Crawl budget refers to the total number of URLs that search engines crawl during a given period. It’s not a ranking factor, but it does determine how often your most important pages are crawled. 

This is important because search engines have to be able to crawl efficiently. They have to make sure that they can effectively crawl without downgrading user experience. This balance is your crawl rate limit–the number of simultaneous connections required to crawl your site. 

In plain English, search engines want you to be a good neighbor. The harder your site is to crawl, the more server space required to crawl it, which wastes server resources that could have been directed toward pages with greater value. So, the easier your site is to crawl in a given period time, the more a search engine will reward you. 

Lose Your Duplicates

A good sitemap won’t get you very far if you have duplicate content. Remember, search engines have to know what to index. If you have duplicate content, they won’t know what page ought to be indexed. 

This will leave you with ranking authority split between two identical pages. You’ll also waste your crawl budget for no good reason.

Task description -> Set down, word for word, everything in the passage on crawl budget from "This is important" down to "to be indexed.".

Data block ->

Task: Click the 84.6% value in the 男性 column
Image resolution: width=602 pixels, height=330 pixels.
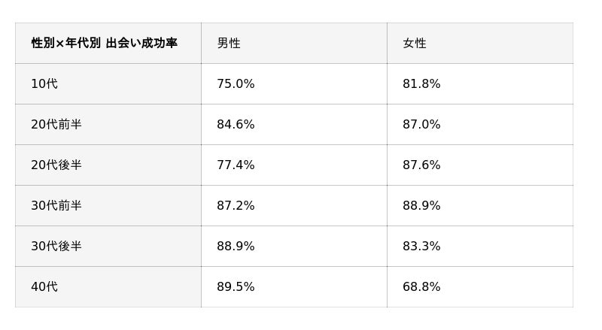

Result of the task ->
This is important because search engines have to be able to crawl efficiently. They have to make sure that they can effectively crawl without downgrading user experience. This balance is your crawl rate limit–the number of simultaneous connections required to crawl your site. 

In plain English, search engines want you to be a good neighbor. The harder your site is to crawl, the more server space required to crawl it, which wastes server resources that could have been directed toward pages with greater value. So, the easier your site is to crawl in a given period time, the more a search engine will reward you. 

Lose Your Duplicates

A good sitemap won’t get you very far if you have duplicate content. Remember, search engines have to know what to index. If you have duplicate content, they won’t know what page ought to be indexed.